The listing is to be returned word for word, without its images.

### Data for processing:
*** Block opens ***

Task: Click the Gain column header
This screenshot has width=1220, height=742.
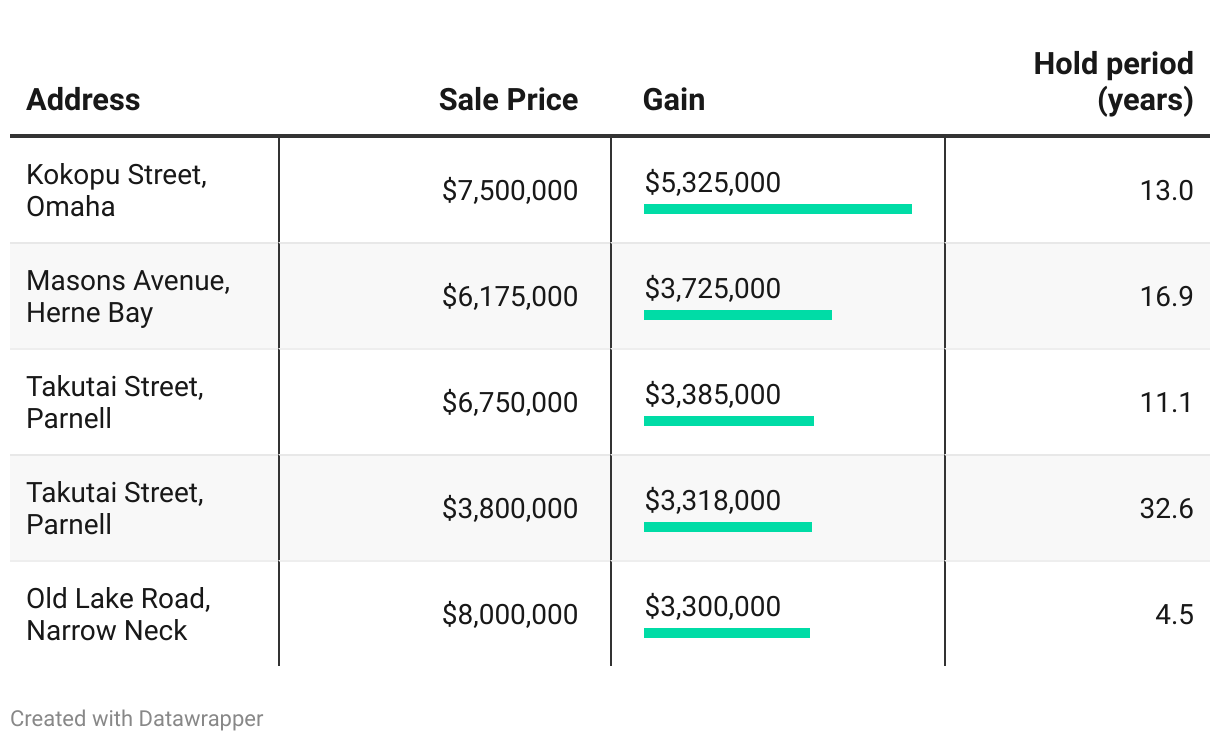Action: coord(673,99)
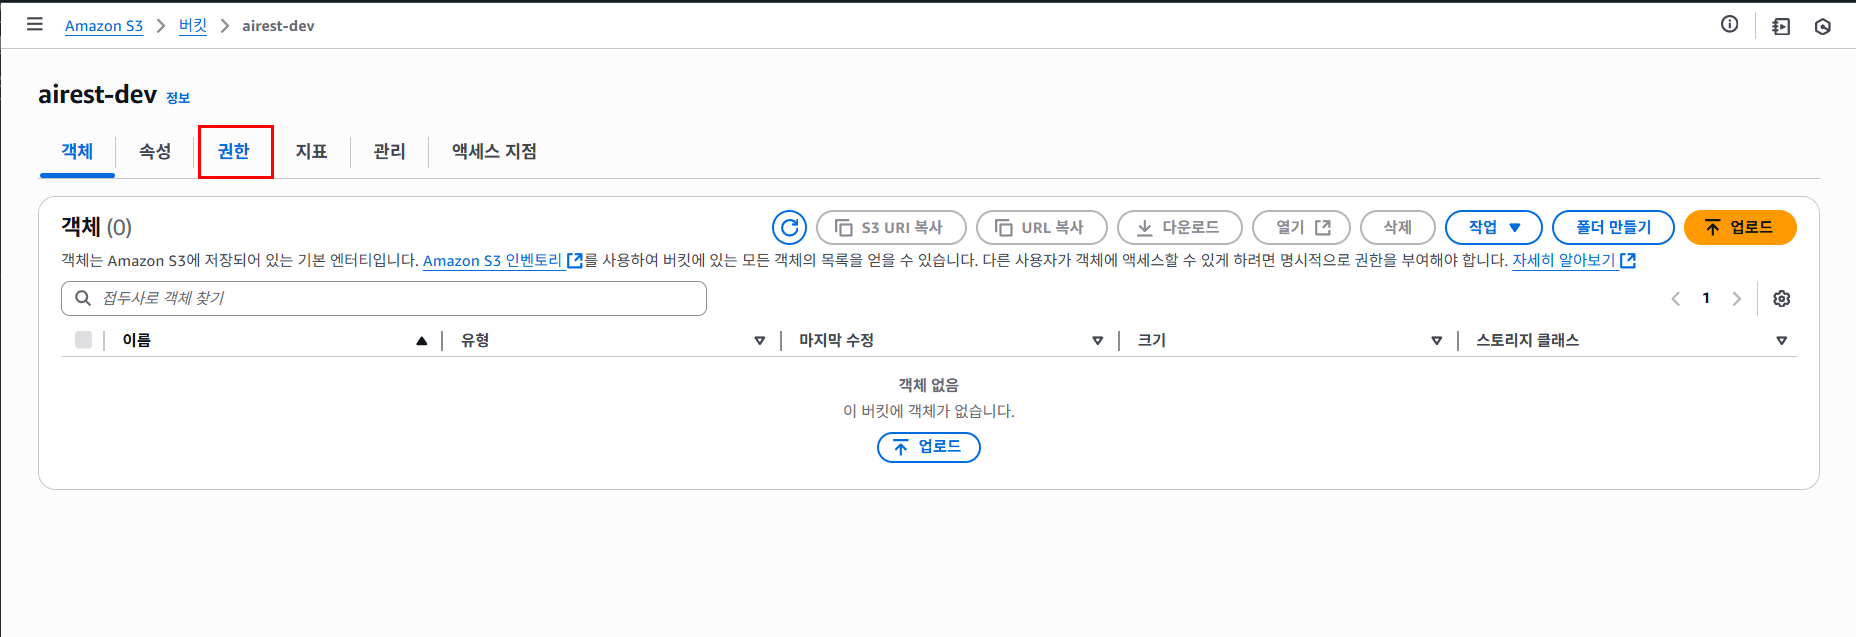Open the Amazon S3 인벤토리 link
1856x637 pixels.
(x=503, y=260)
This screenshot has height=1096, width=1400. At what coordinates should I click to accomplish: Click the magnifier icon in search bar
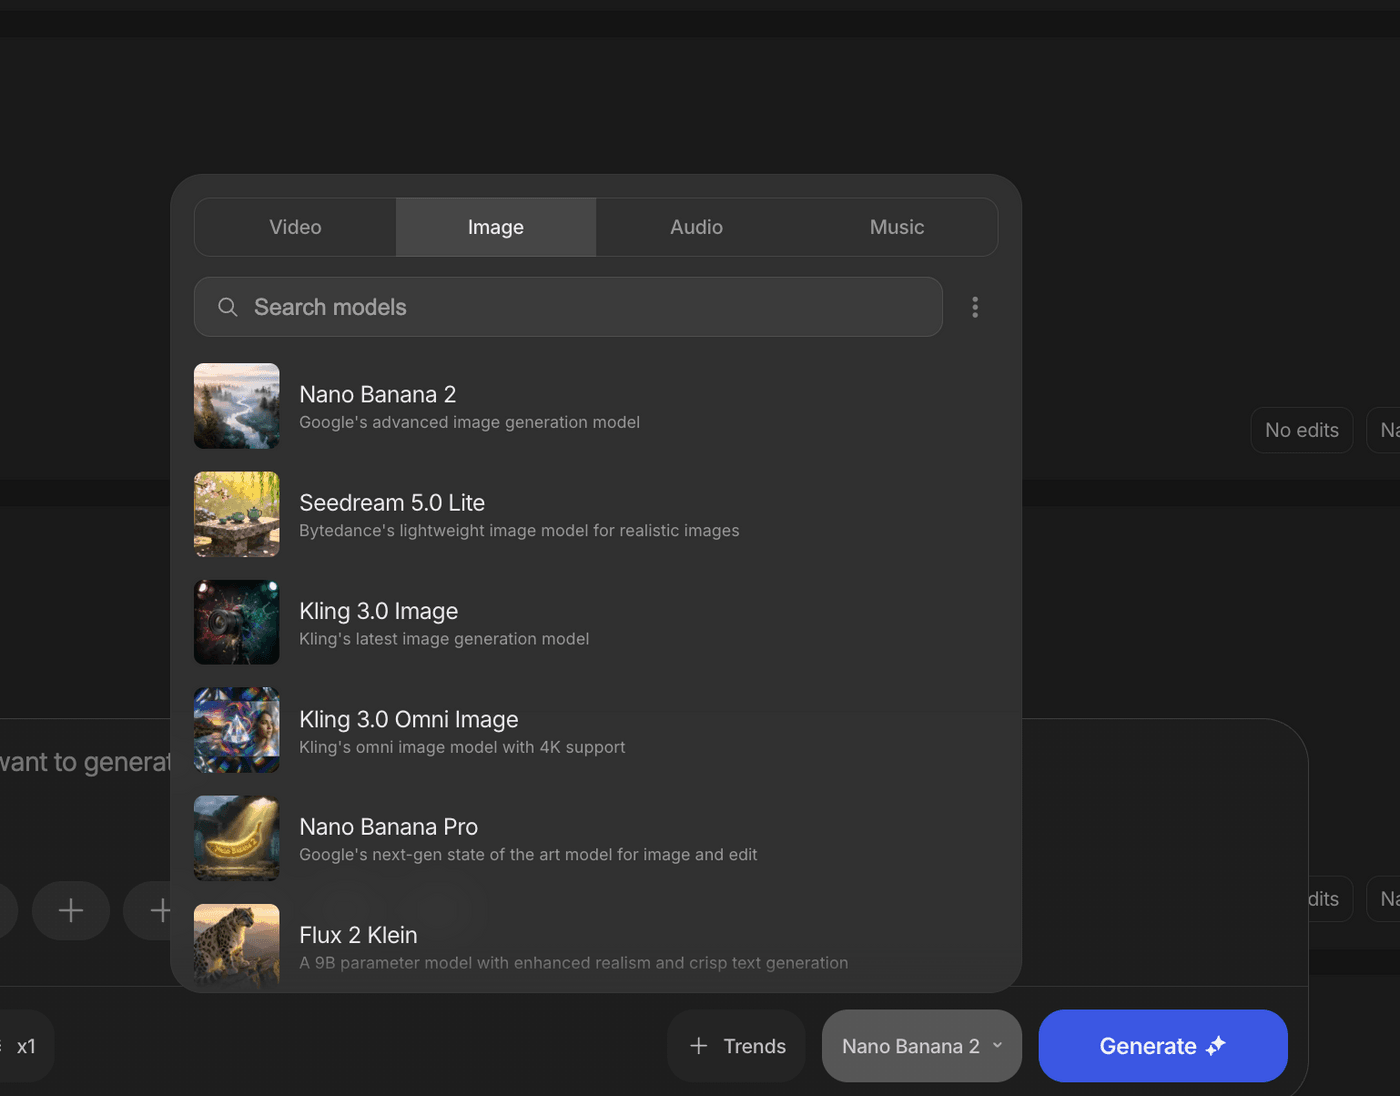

*** Block closes ***

### Result for this exercise:
Task: Click the Gain column header
This screenshot has width=1220, height=742.
Action: coord(673,99)
Open the Amazon S3 인벤토리 link
1856x637 pixels.
(x=503, y=260)
This screenshot has height=1096, width=1400. At what coordinates should I click to accomplish: Click the magnifier icon in search bar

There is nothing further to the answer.